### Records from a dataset
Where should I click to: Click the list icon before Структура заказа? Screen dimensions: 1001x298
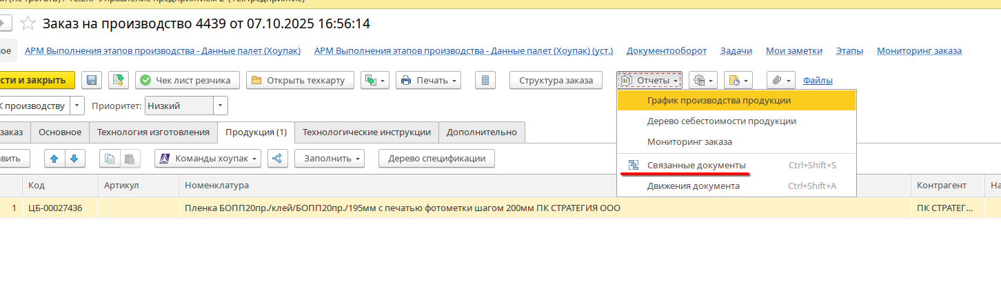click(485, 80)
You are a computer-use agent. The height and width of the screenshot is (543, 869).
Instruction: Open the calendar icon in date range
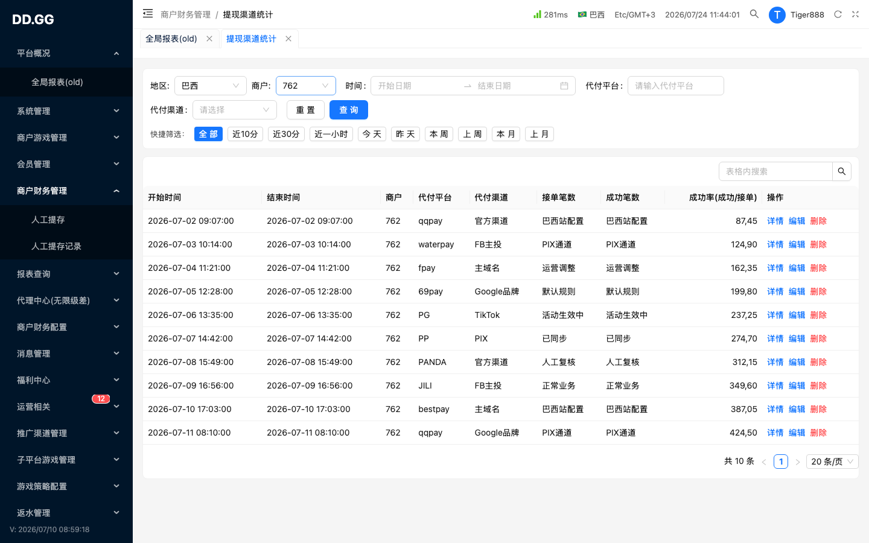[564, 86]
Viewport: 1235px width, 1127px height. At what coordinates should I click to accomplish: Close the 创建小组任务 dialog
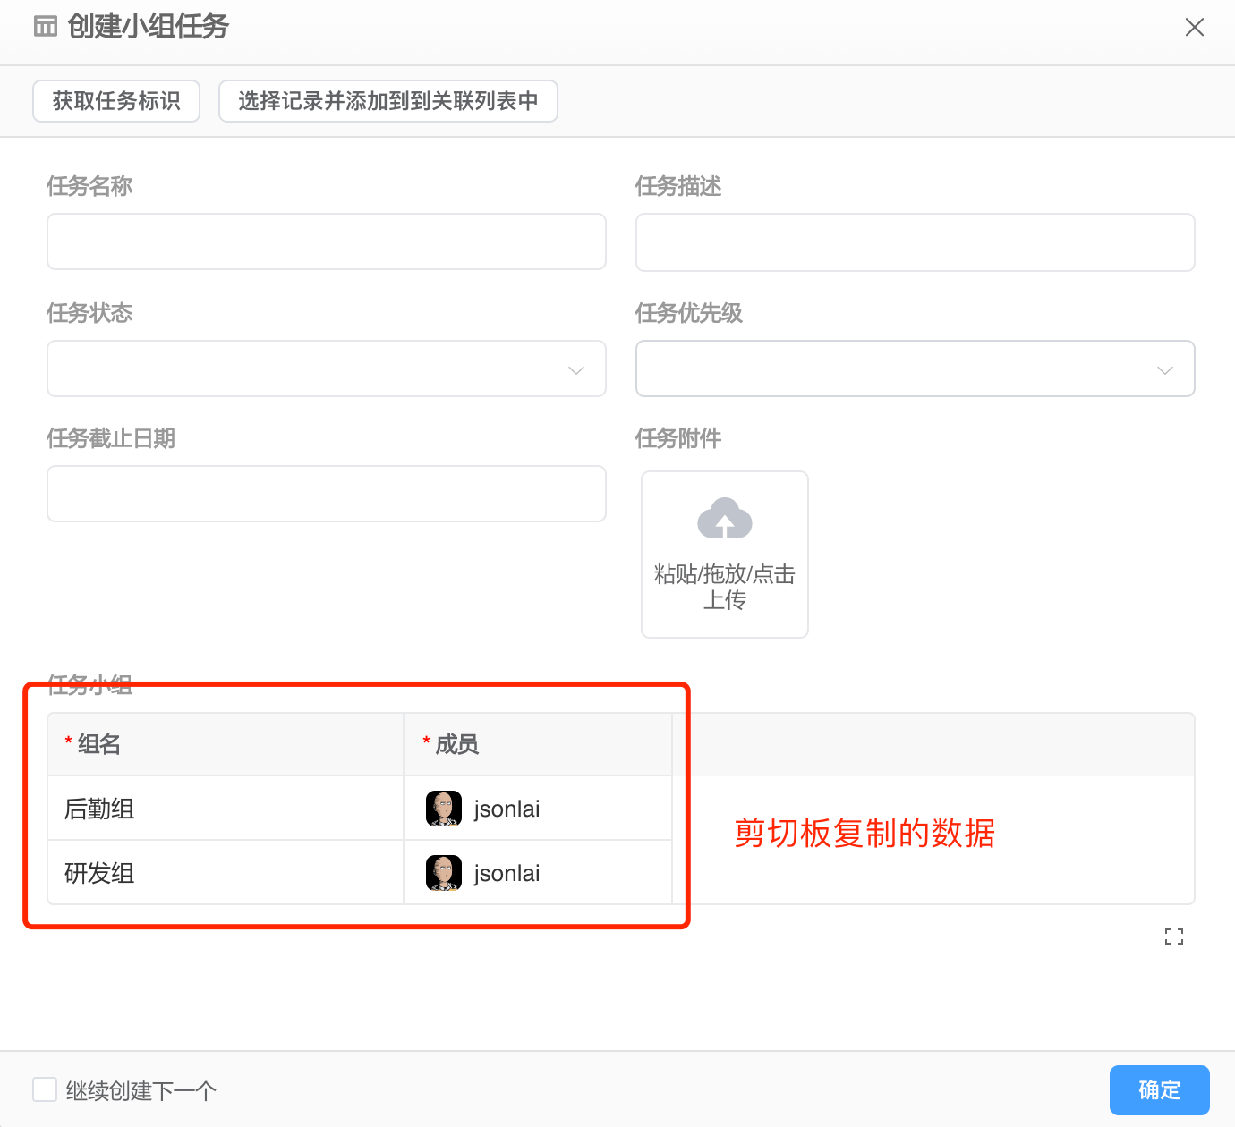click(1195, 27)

### Action item
In the answer, the data should reappear exactly, with no pictures.

### Your response
Where should I click to: Click the list icon before Структура заказа? Screen dimensions: 1001x298
click(485, 80)
You are a computer-use agent. The height and width of the screenshot is (543, 869).
Instruction: Open the calendar icon in date range
[564, 86]
Viewport: 1235px width, 1127px height. At what coordinates should I click to accomplish: Close the 创建小组任务 dialog
click(1195, 27)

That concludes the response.